▶ SUPPLIED TEXT
Is anyone able to share some worked examples based from Brian's blog post (
https://www.robustperception.io/using-time-series-as-alert-thresholds), specifically related to setting differing disk space thresholds and alerting from those?
I'm struggling to apply this article - perhaps I am finding the concept a little abstract.
I have tried to construct the example illustrated below, but this doesn't work and the recording rules error with "vector contains metrics with the same labelset after applying rule labels".
I have three example systems, one should be monitored by the "default" threshold in the alert rule definition (instance: pi4-1.home:9100), the other two should have threshold set via recording rules (instance: pi4-2.home:9100 adn pi4-3.home:9100). I want to set thresholds per instance. Am I correct in thinking that I need a rule per instance as I am setting the override on the instance label?
Alert:
- alert: HostOutOfDiskSpace
expr: |
# Alert on per instance thresholds, with a default
(node_filesystem_avail_bytes{mountpoint="/"} * 100) / node_filesystem_size_bytes{mountpoint="/"}
< on (instance) group_left()

▶ DATA EXCERPTS
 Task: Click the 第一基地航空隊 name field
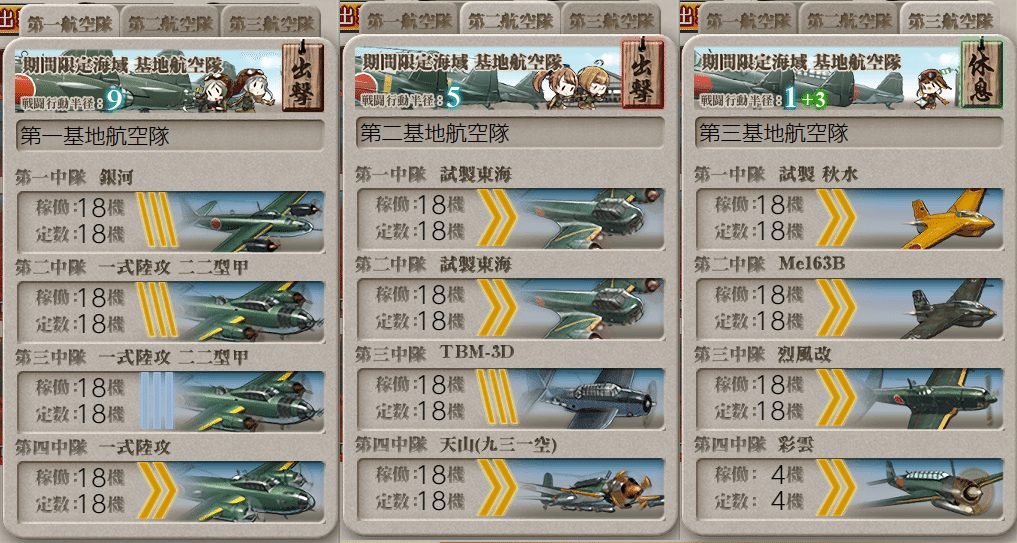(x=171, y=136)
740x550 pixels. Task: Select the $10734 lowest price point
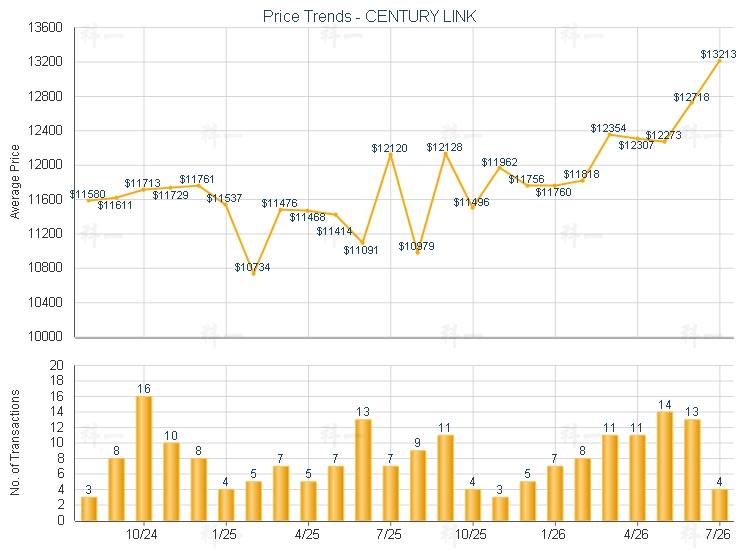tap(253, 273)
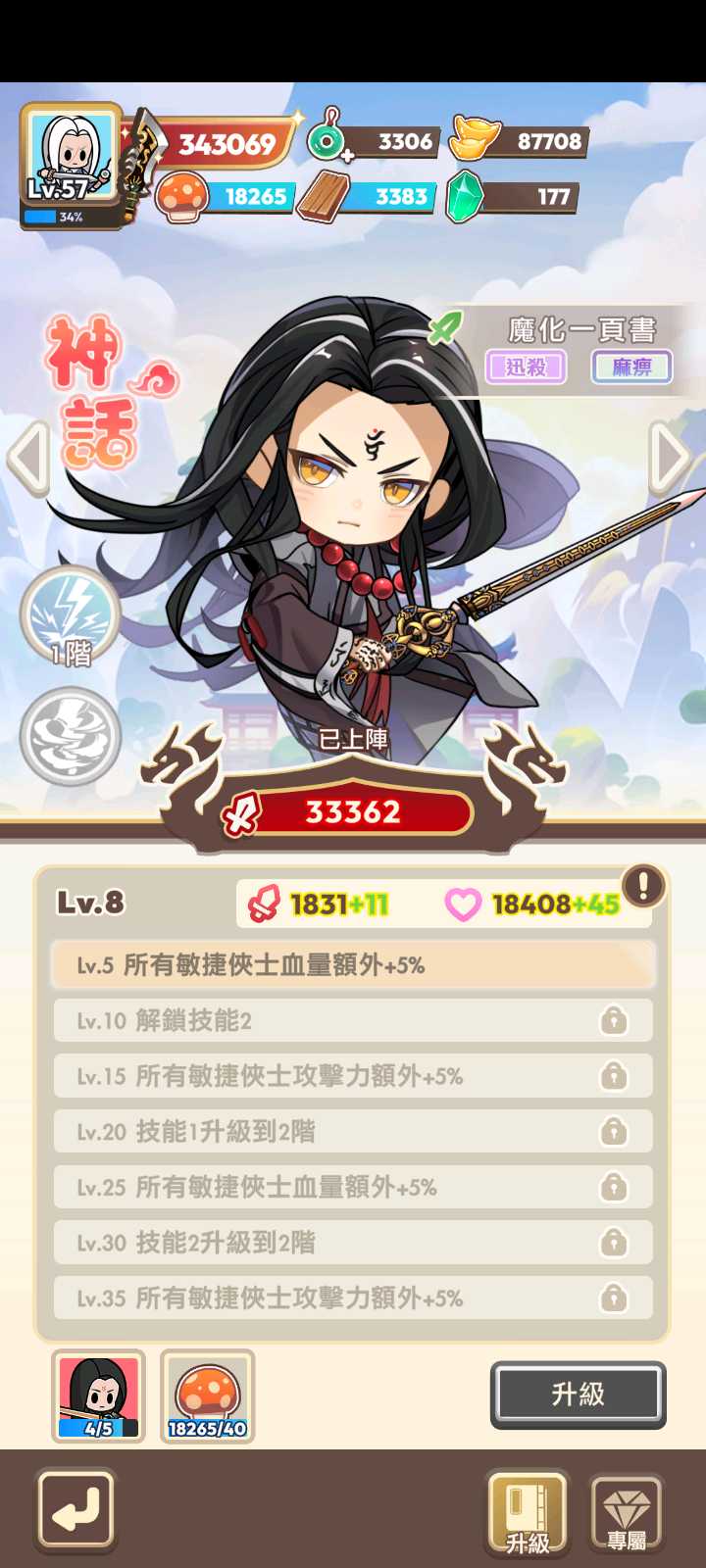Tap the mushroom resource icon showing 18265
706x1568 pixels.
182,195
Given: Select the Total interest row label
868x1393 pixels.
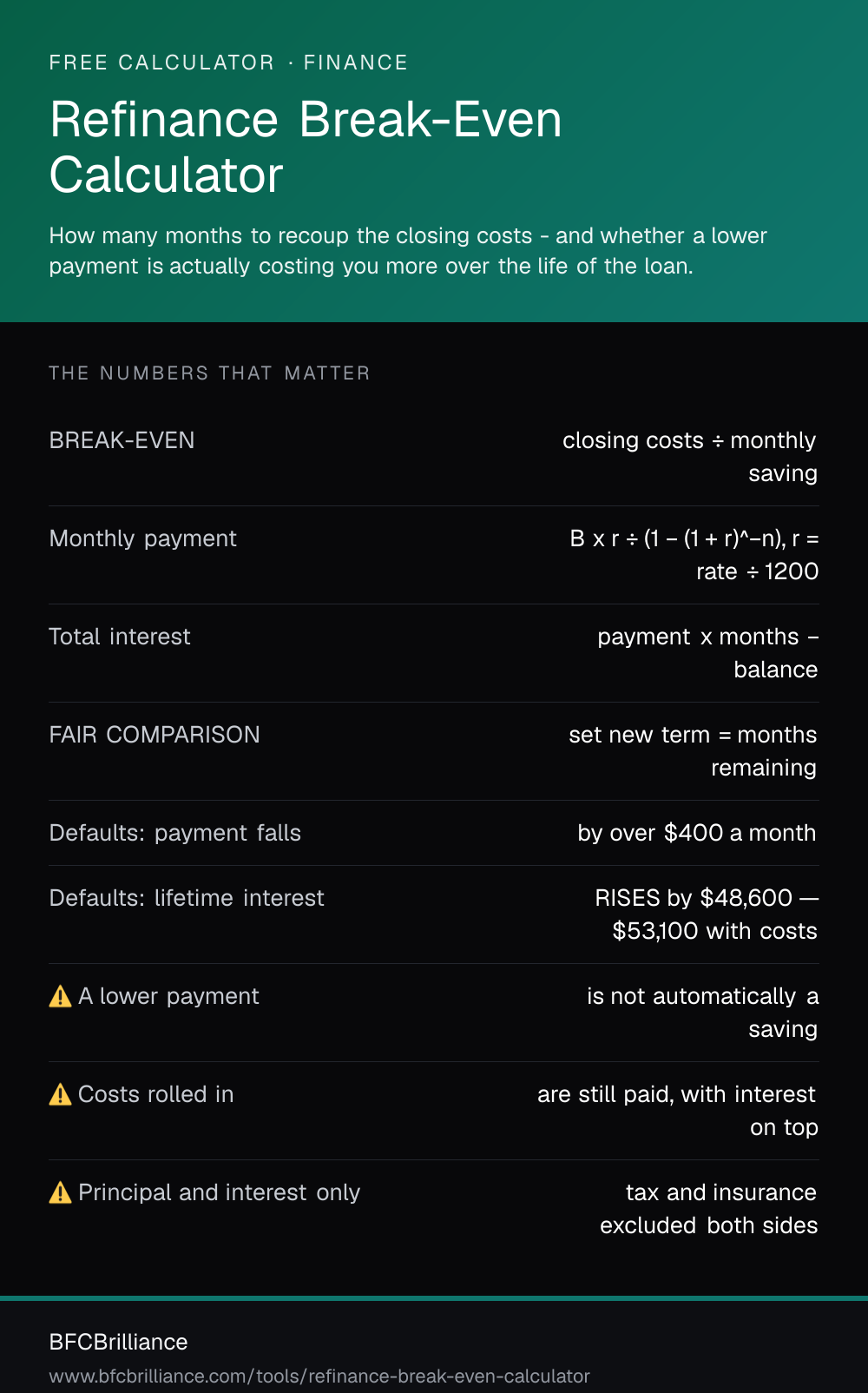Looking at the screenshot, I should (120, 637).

==

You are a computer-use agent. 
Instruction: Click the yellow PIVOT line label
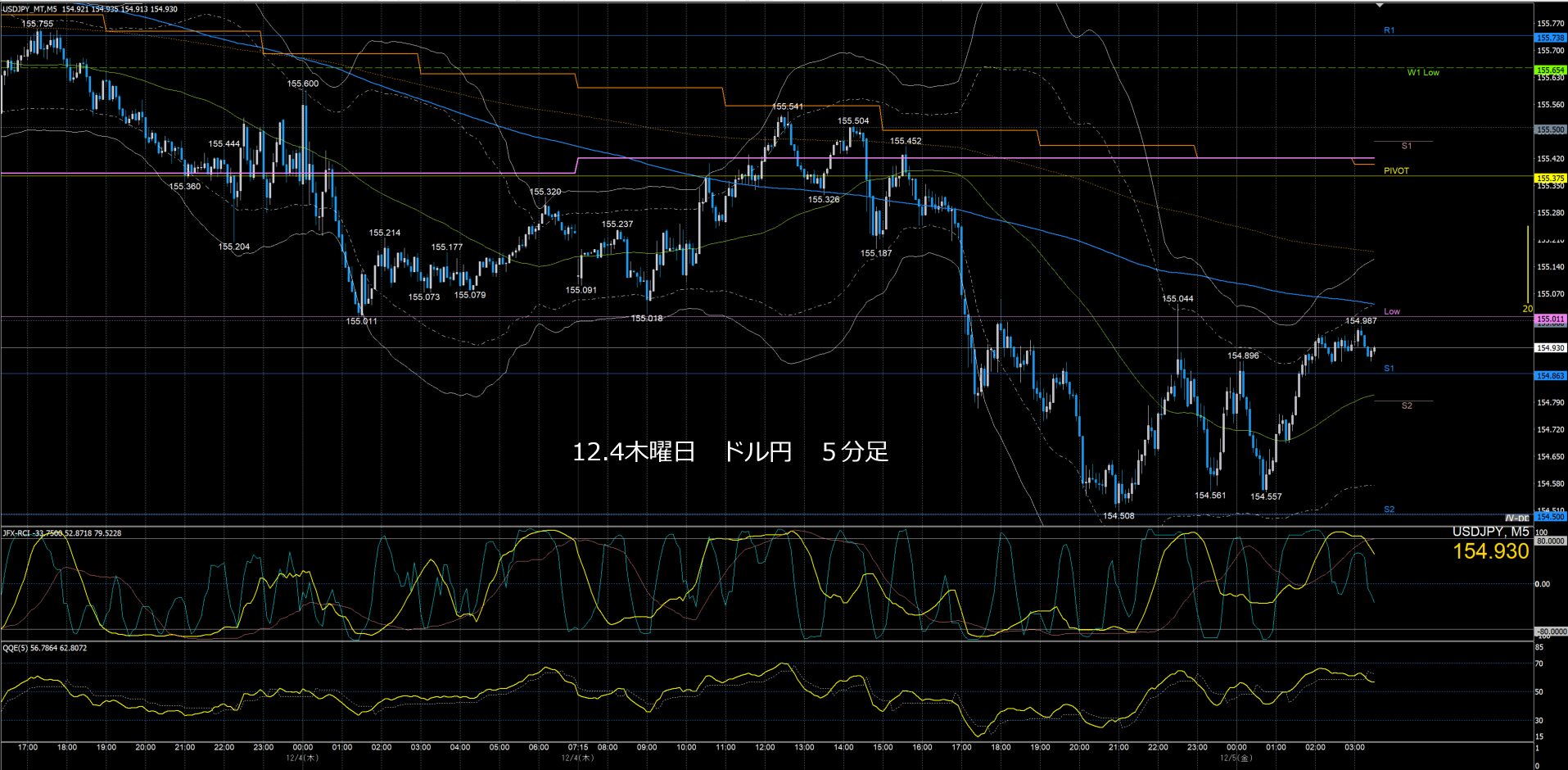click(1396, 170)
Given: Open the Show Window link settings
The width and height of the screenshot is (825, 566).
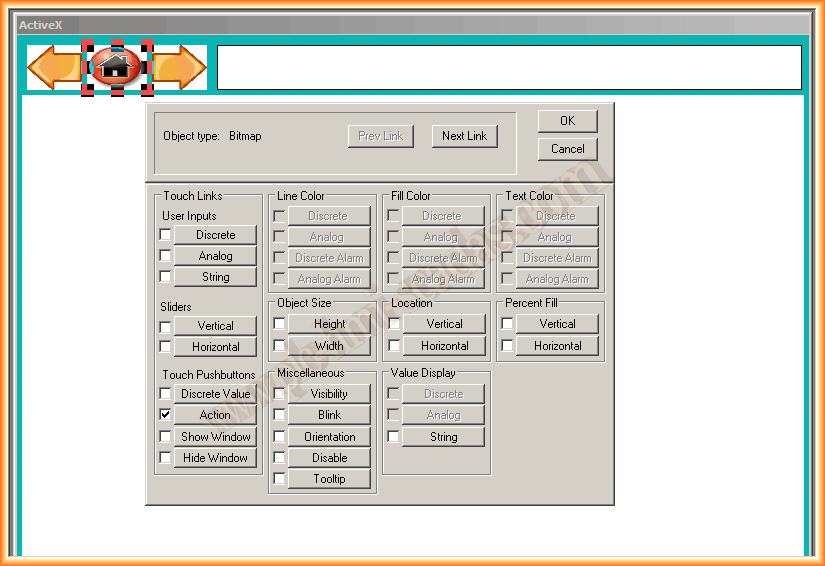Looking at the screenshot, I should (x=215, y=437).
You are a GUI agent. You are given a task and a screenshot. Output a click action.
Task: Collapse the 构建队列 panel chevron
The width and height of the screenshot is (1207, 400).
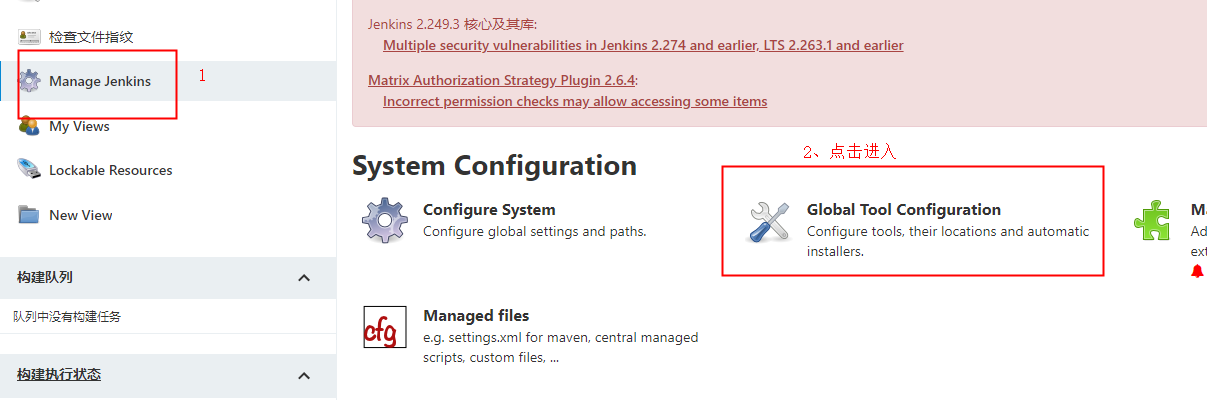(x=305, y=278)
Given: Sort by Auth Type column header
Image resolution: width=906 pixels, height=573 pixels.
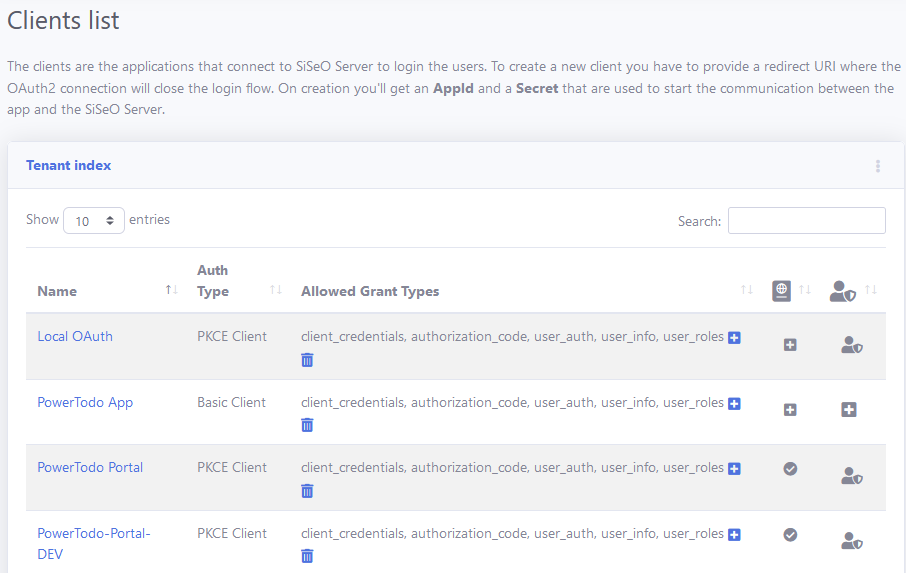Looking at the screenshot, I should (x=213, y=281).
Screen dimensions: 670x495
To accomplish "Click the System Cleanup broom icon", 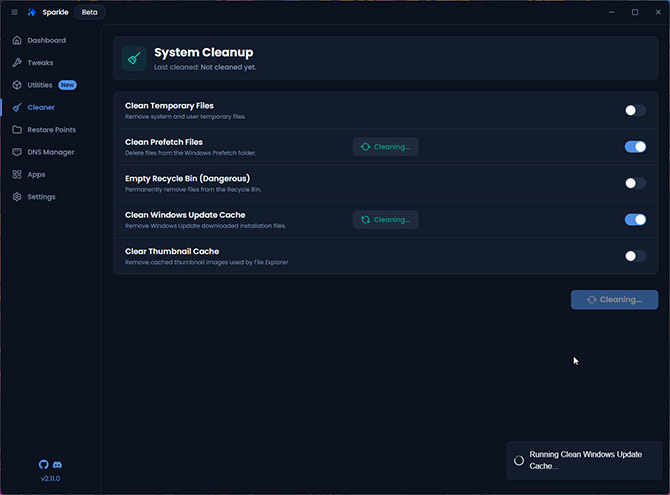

▶ REQUIRED TASKS
1) In the post on disk space thresholds, switch "recording rules" to "recorded rules" in the passage between "I have tried" and "on (instance) group_left()", inclusive, and write out that passage.
2) List every instance value named in the post on disk space thresholds.
The lines play no part in what follows.

▶ OUTPUTS IN ORDER
1)
I have tried to construct the example illustrated below, but this doesn't work and the recorded rules error with "vector contains metrics with the same labelset after applying rule labels".
I have three example systems, one should be monitored by the "default" threshold in the alert rule definition (instance: pi4-1.home:9100), the other two should have threshold set via recorded rules (instance: pi4-2.home:9100 adn pi4-3.home:9100). I want to set thresholds per instance. Am I correct in thinking that I need a rule per instance as I am setting the override on the instance label?
Alert:
- alert: HostOutOfDiskSpace
expr: |
# Alert on per instance thresholds, with a default
(node_filesystem_avail_bytes{mountpoint="/"} * 100) / node_filesystem_size_bytes{mountpoint="/"}
< on (instance) group_left()

2)
pi4-1.home:9100
pi4-2.home:9100
pi4-3.home:9100